▶ [Written instruction]:
Rewrite the lines starting at the line containing "1568x763 pixels. At" and ending at the line containing "Action: (x=1023, y=266)", replacing "Where should I click to" with "Which location should I click to" and leaving everything else unchanged.

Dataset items
□ □ □ □ □

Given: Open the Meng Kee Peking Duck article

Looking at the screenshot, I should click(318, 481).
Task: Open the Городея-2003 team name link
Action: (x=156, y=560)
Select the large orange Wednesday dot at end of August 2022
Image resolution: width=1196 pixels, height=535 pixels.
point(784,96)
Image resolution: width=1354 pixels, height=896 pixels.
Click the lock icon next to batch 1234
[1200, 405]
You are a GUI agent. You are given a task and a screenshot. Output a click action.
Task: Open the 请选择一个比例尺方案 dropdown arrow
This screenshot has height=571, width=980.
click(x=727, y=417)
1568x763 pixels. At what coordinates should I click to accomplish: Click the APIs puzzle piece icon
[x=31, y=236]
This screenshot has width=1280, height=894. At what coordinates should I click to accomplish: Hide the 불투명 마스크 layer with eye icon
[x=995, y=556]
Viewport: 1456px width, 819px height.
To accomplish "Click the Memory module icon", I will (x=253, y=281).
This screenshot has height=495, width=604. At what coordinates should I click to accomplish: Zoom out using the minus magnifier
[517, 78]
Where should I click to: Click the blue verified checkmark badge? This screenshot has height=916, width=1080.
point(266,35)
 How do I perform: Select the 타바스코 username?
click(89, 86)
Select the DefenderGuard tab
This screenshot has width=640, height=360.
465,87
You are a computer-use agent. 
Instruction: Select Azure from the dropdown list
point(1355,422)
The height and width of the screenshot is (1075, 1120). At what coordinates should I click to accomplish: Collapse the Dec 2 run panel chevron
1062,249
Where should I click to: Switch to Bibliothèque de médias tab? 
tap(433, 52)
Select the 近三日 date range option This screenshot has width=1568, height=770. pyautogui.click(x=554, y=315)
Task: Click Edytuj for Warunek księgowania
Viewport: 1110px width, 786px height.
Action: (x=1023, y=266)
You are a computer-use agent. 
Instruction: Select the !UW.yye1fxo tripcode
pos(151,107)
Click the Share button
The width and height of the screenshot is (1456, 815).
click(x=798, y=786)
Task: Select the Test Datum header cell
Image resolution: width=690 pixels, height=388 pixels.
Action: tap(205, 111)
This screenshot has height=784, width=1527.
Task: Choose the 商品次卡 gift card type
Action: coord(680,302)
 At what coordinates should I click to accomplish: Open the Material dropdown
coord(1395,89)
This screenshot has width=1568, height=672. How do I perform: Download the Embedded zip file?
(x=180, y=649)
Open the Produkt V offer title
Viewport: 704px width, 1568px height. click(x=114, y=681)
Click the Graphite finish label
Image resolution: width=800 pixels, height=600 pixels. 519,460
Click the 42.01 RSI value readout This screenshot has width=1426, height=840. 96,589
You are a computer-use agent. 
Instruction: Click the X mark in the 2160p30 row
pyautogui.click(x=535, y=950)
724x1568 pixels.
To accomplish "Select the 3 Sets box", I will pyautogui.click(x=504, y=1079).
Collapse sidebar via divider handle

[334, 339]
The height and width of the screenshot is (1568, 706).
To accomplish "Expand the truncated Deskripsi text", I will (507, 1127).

□ □ □ □ □

▶ [Complete response]:
1568x763 pixels. At what coordinates should I click to accomplish: Click the APIs puzzle piece icon
[x=31, y=236]
This screenshot has width=1280, height=894. At what coordinates should I click to accomplish: Hide the 불투명 마스크 layer with eye icon
[x=995, y=556]
Viewport: 1456px width, 819px height.
To accomplish "Click the Memory module icon", I will (x=253, y=281).
This screenshot has height=495, width=604. At what coordinates should I click to accomplish: Zoom out using the minus magnifier
[517, 78]
Which location should I click to: Click the blue verified checkmark badge? This screenshot has height=916, width=1080.
point(266,35)
 How do I perform: Select the 타바스코 username?
click(89, 86)
Select the DefenderGuard tab
This screenshot has width=640, height=360.
465,87
You are a computer-use agent. 
Instruction: Select Azure from the dropdown list
point(1355,422)
The height and width of the screenshot is (1075, 1120). At what coordinates should I click to accomplish: Collapse the Dec 2 run panel chevron
1062,249
Which location should I click to: Switch to Bibliothèque de médias tab? 
tap(433, 52)
Select the 近三日 date range option This screenshot has width=1568, height=770. pyautogui.click(x=554, y=315)
Task: Click Edytuj for Warunek księgowania
Viewport: 1110px width, 786px height.
Action: (x=1023, y=266)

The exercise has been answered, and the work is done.